Post

Metrized Deep Learning: Muon

Exploring how choosing the right norm for parameter spaces (like dimension-agnostic operator norms) and principled preconditioning (like PolarGrad) can revolutionize deep learning optimization.

Metrized Deep Learning: Muon

In our ongoing exploration of deep learning optimization, a central theme has been the search for methods that are not only fast but also lead to “good” generalizing solutions. We’ve seen how standard optimizers often fall short when faced with the complex, high-dimensional landscapes of neural networks. This post dives deeper into Metrized Deep Learning, examining how a principled choice of “measure” or geometry for parameter spaces can lead to breakthroughs.

We’ll particularly focus on matrix-structured parameters (like weights in linear and convolutional layers), where the notion of anisotropy plays a crucial role. We will explore two powerful, interlinked perspectives:

  1. Metrized Learning & Modular Duality: This geometric viewpoint, exemplified by optimizers like Muon, emphasizes choosing appropriate operator norms (e.g., dimension-agnostic spectral norms) and correctly handling the duality between parameters and gradients.
  2. Principled Preconditioning & PolarGrad: This framework, introduced by Lau, Long, and Su (2025), uses the polar decomposition of gradient matrices to systematically address different types of anisotropies, offering a unifying perspective and potential improvements over existing methods.

The Muon Optimizer has demonstrated significant empirical success, and recent work like PolarGrad provides a robust theoretical underpinning and extensions. Together, these ideas push the boundaries of how we understand and design optimizers for deep learning. Foundational concepts like matrix norms and duality, which are crucial for this discussion, are covered in our crash course on Functional Analysis.

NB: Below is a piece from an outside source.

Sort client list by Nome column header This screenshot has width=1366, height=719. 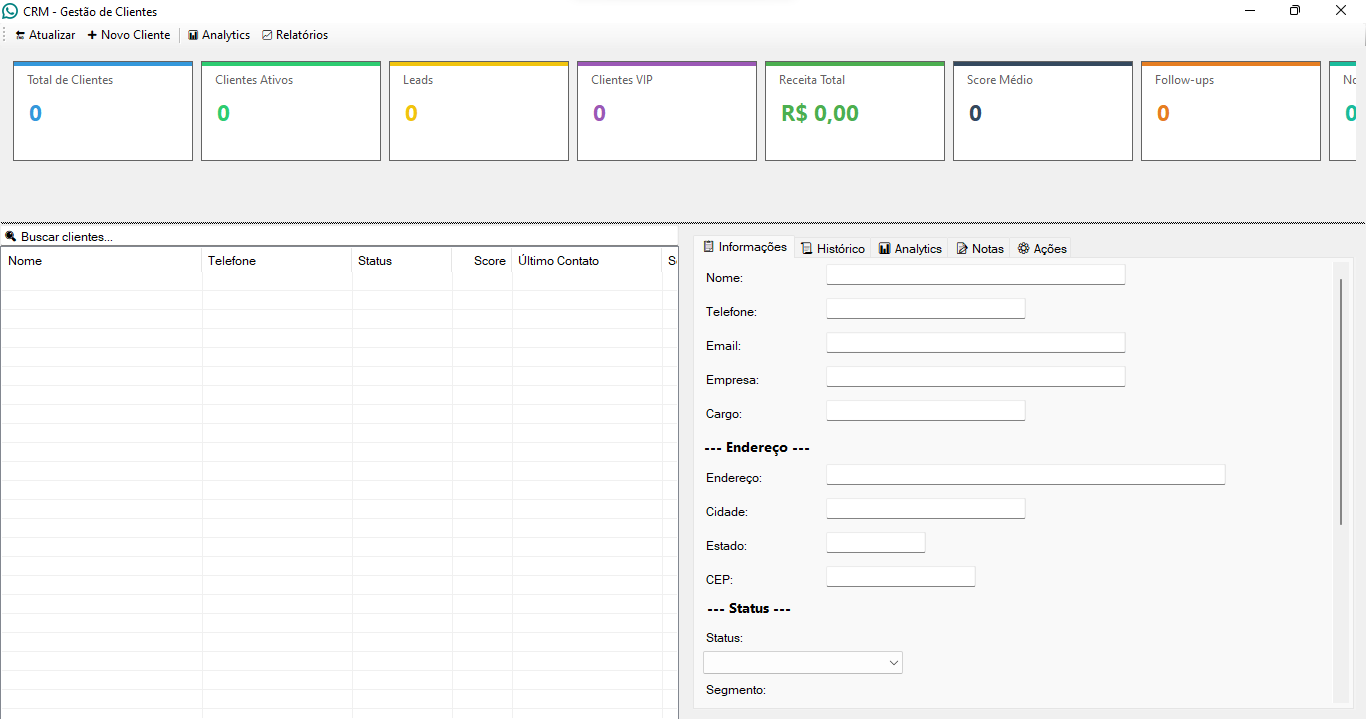tap(100, 261)
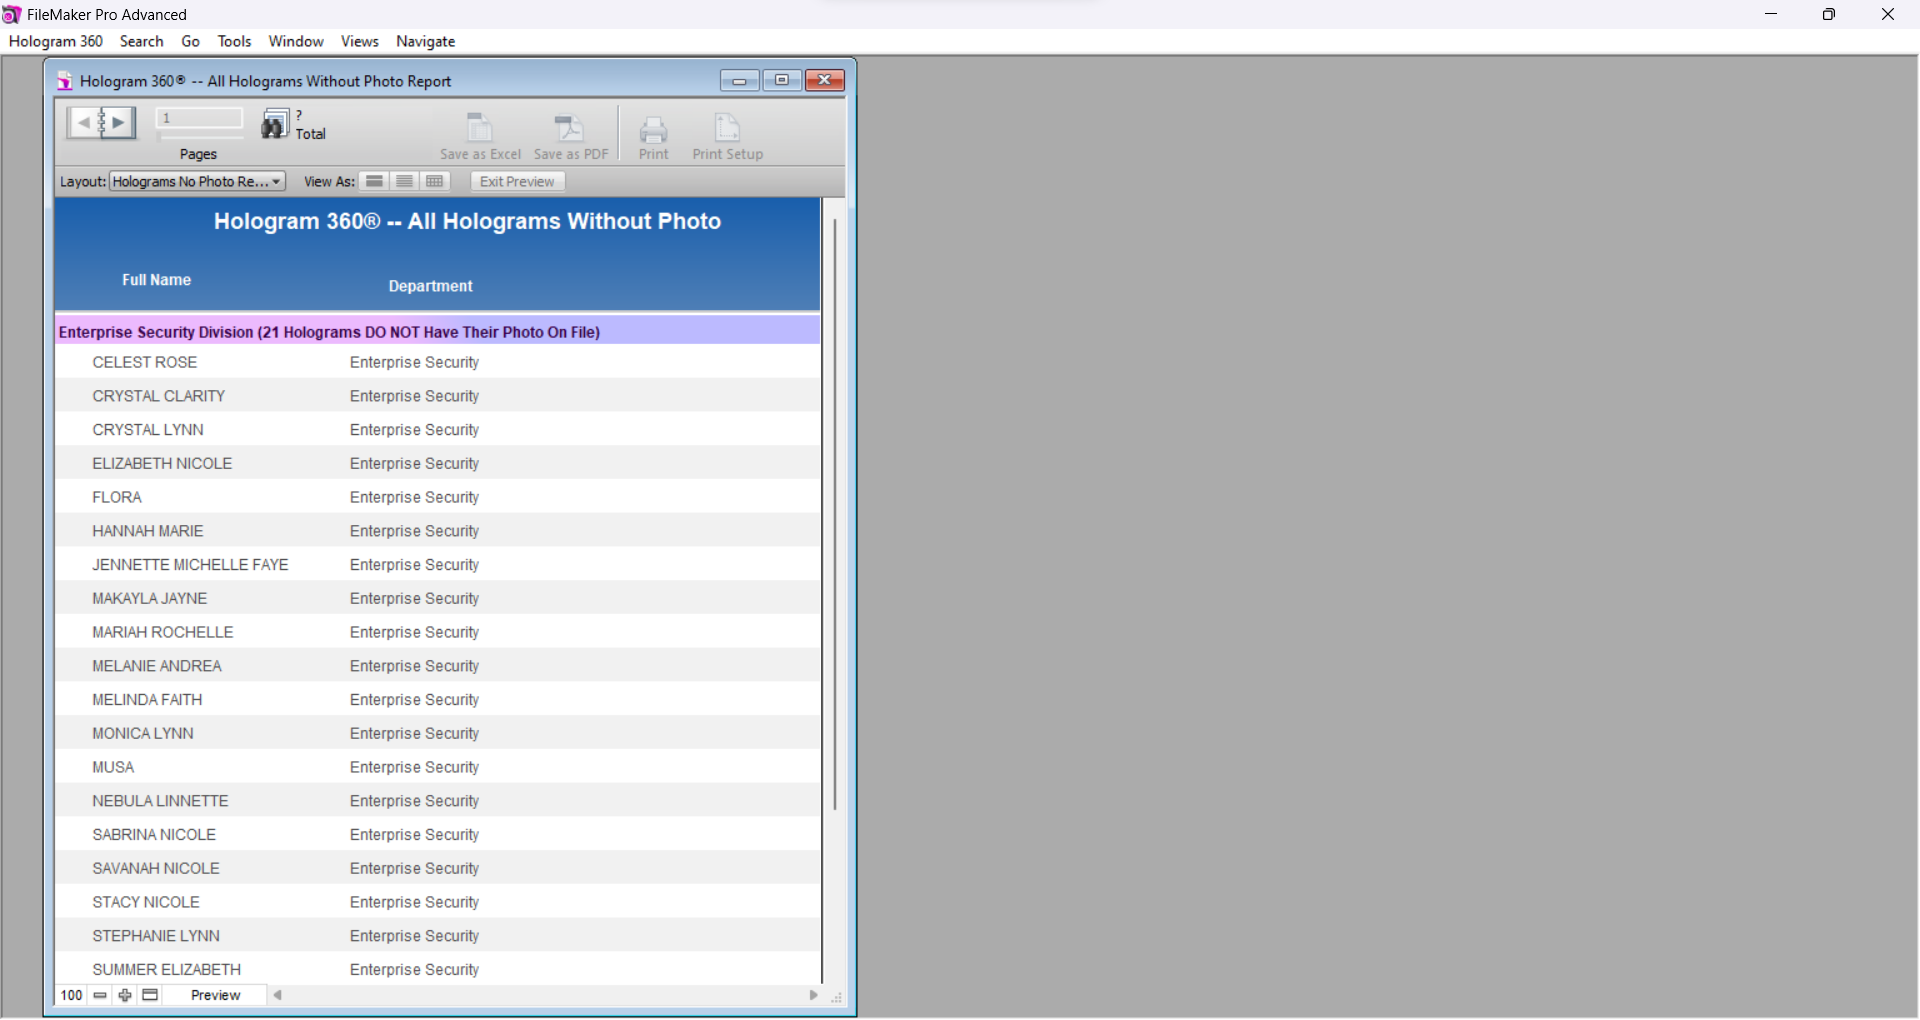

Part 1: The Challenge of Anisotropy in Deep Learning Optimization

The core idea of gradient-based optimization is to move parameters “downhill.” However, the “shape” of this downhill path can be highly complex and vary dramatically in different directions—a phenomenon known as anisotropy.

1.1. Beyond Scalar Learning Rates: The Need for Preconditioning

The simplest gradient descent update, \(W_{t+1} = W_t - \eta g_t\), implicitly assumes a uniform, isotropic geometry. A more general and powerful approach involves a preconditioner \(M_t\), a positive-definite matrix that reshapes the gradient:

\[W_{t+1} = W_t - \eta M_t^{-1} g_t\]

Classic examples include Newton’s method (\(M_t\) is the Hessian) and Natural Gradient Descent (\(M_t\) is the Fisher Information Matrix). Metrized deep learning explores choices for \(M_t\) specifically tailored to neural network structures.

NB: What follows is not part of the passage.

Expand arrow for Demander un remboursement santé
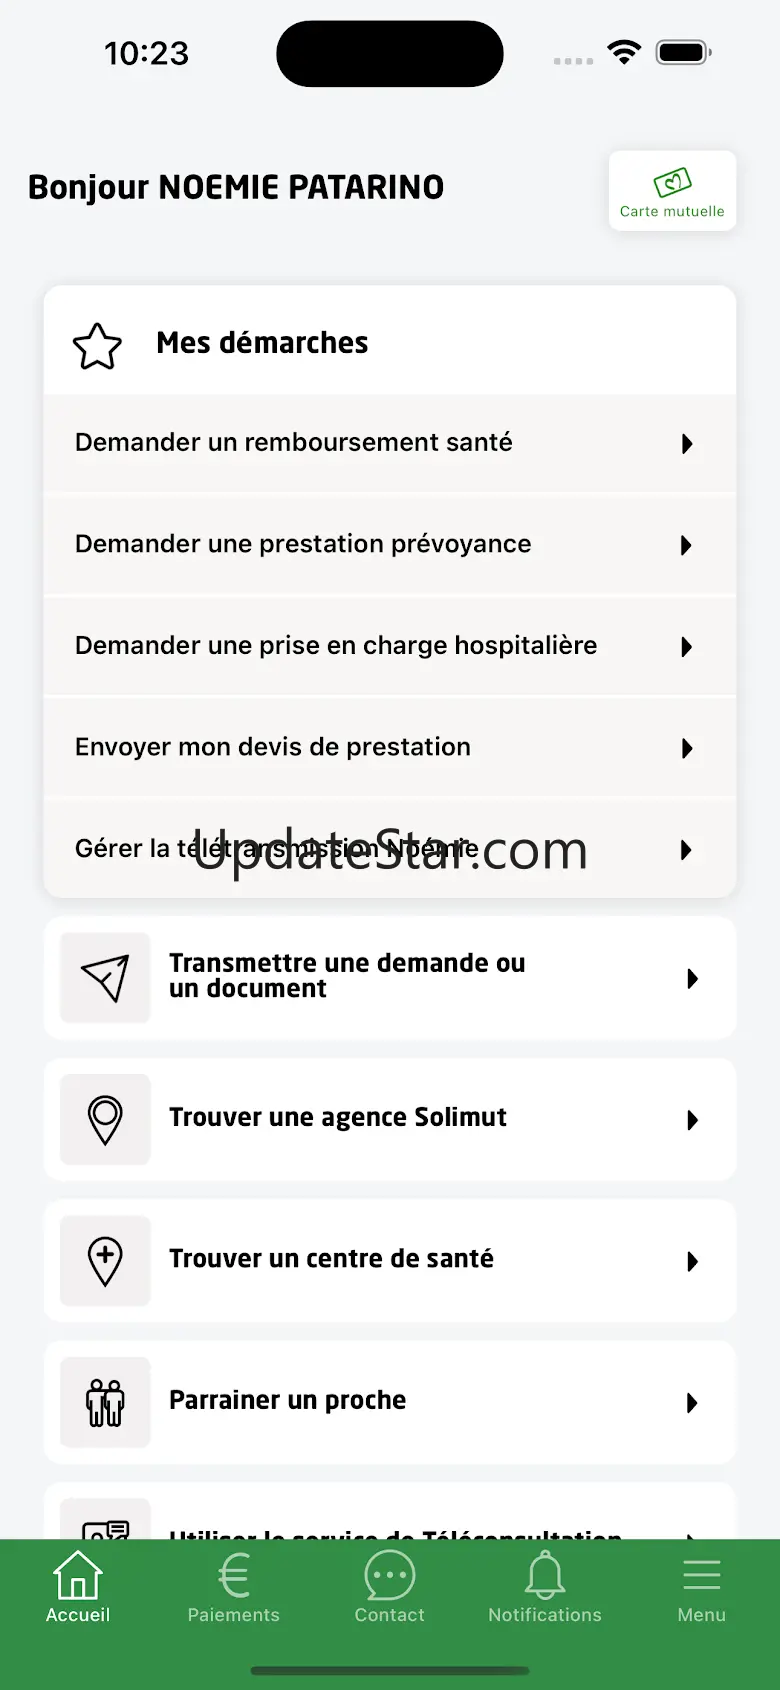pos(686,444)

1.2. Two Types of Anisotropy (Lau et al., 2025)

Lau, Long, and Su (2025) highlight a crucial distinction between two types of anisotropy that preconditioners can address:

Definition. Curvature vs. Gradient Anisotropy

  1. Curvature Anisotropy: Refers to the varying curvature of the loss surface along different parameter axes (if parameters are viewed as a flat vector). It’s often characterized by the Hessian condition number:

    \[\kappa_H = \kappa_2(\nabla^2 f) = \frac{\lambda_{\max}(\nabla^2 f)}{\lambda_{\min}(\nabla^2 f)}\]

    Adaptive methods like Adam attempt to mitigate this by adapting per-parameter learning rates, effectively using a diagonal preconditioner to approximate the Hessian’s inverse square root.

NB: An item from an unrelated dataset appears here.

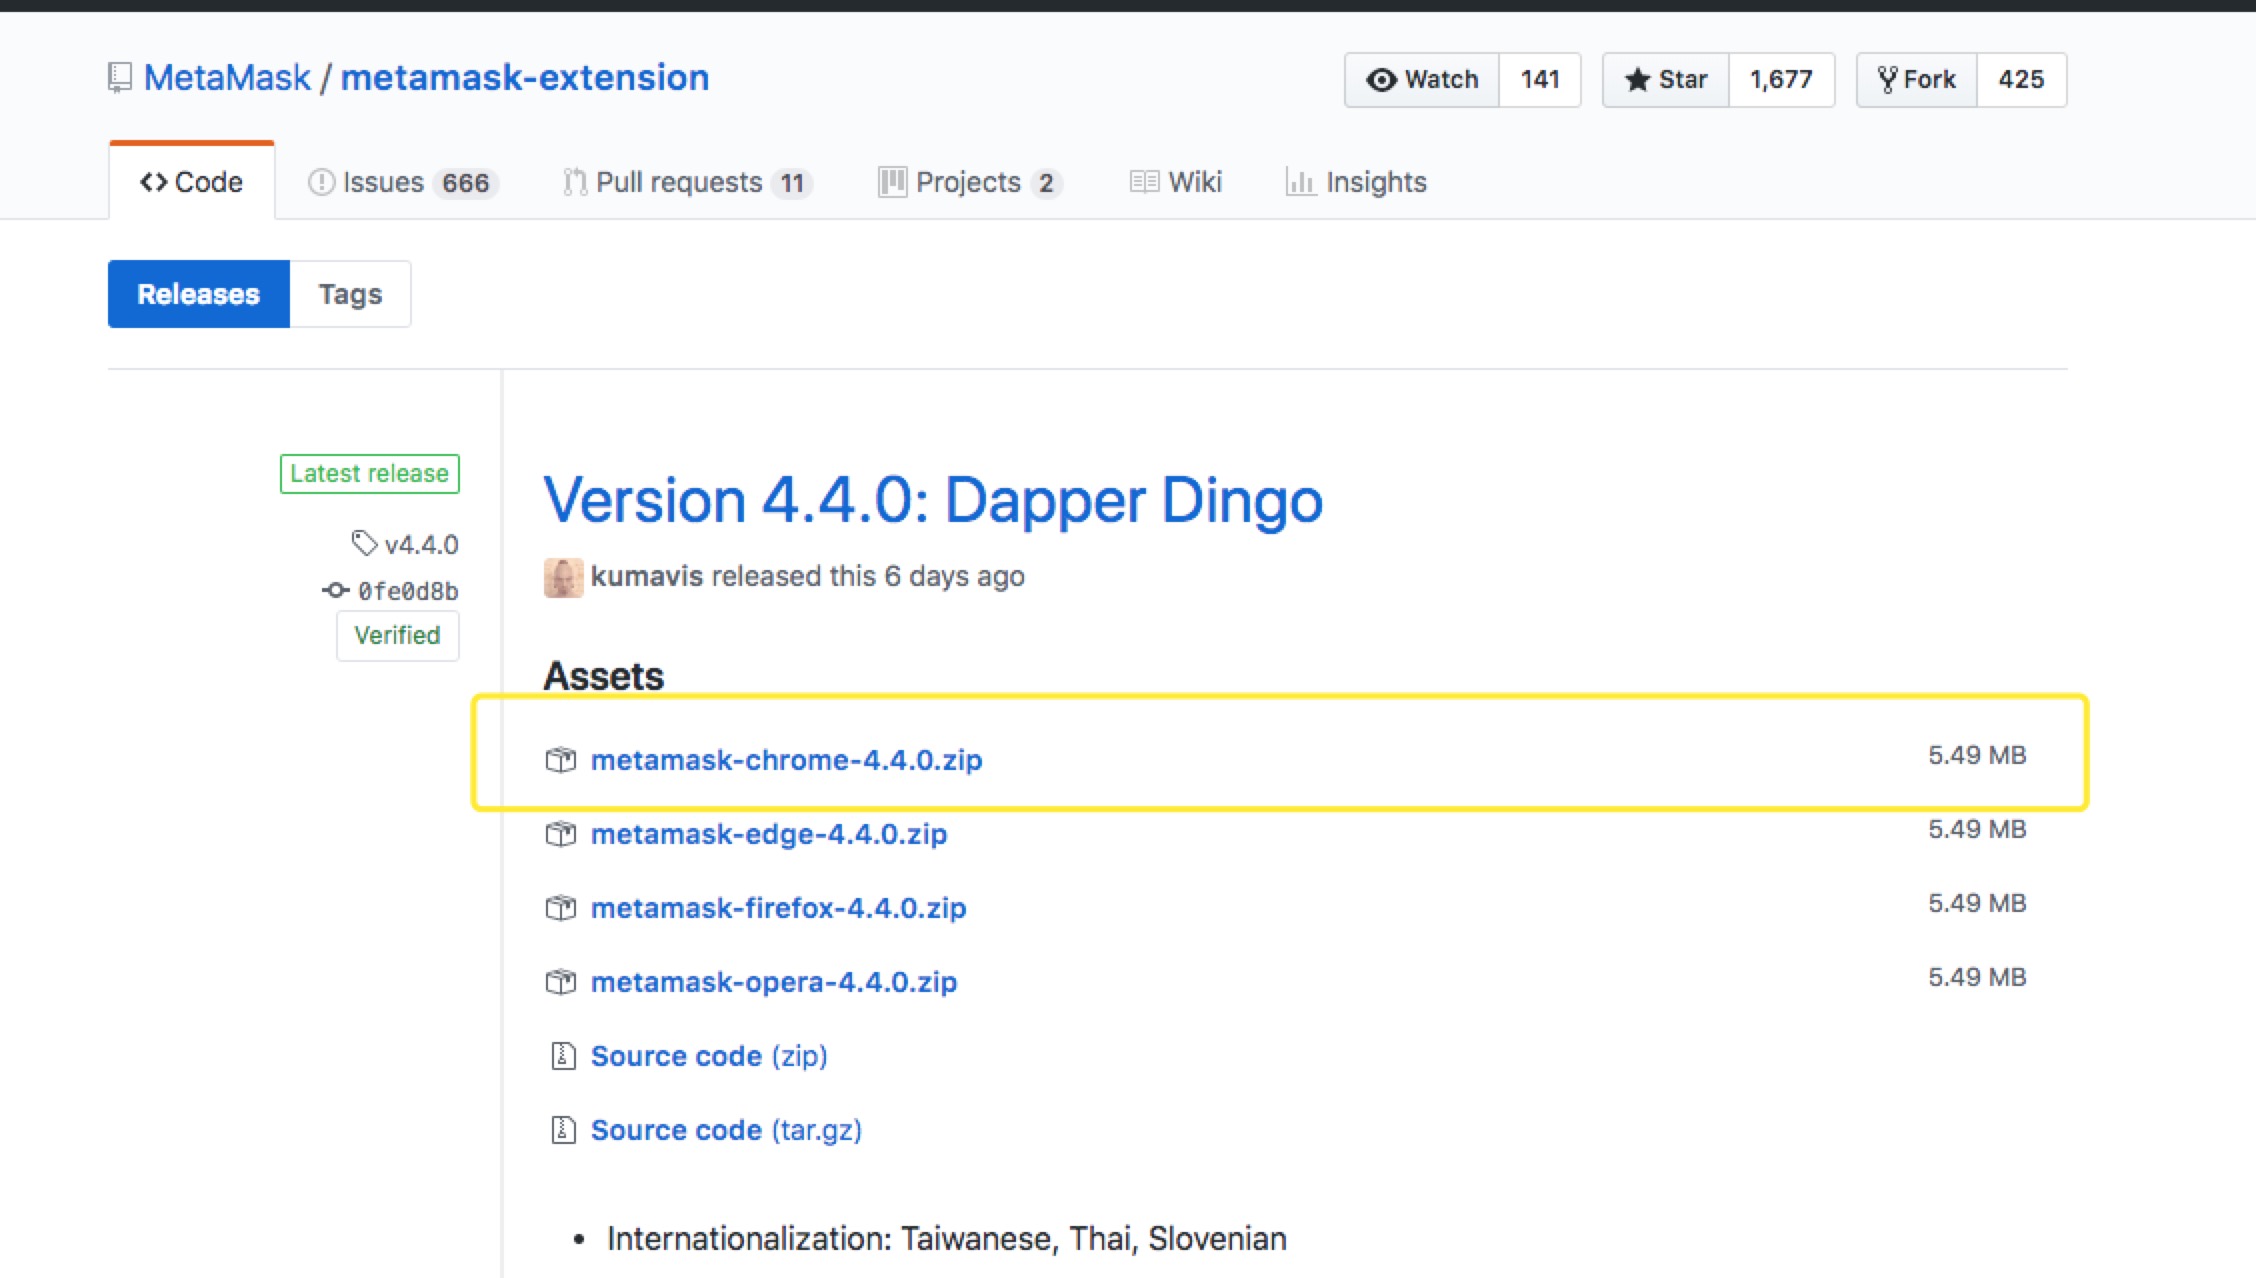Click the Watch repository icon
The width and height of the screenshot is (2256, 1278).
pyautogui.click(x=1382, y=79)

  2. Gradient Anisotropy: Pertains to the non-uniformity within the gradient matrix itself when viewed as an operator. For a matrix parameter \(X\) and its gradient \(\nabla f(X)\), this is captured by the gradient condition number:

    \[\kappa_G(X) = \kappa_2(\nabla f(X)) = \frac{\sigma_{\max}(\nabla f(X))}{\sigma_{\min_+}(\nabla f(X))}\]

    where \(\sigma_{\min_+}\) is the smallest non-zero singular value. A high \(\kappa_G(X)\) means the gradient operator stretches space non-uniformly along its principal directions. Matrix-aware methods, particularly those involving orthogonalization, aim to drive \(\kappa_G(X) \to 1\).

1.3. Illustrative Example: Matrix Quadratic Regression (Lau et al., 2025)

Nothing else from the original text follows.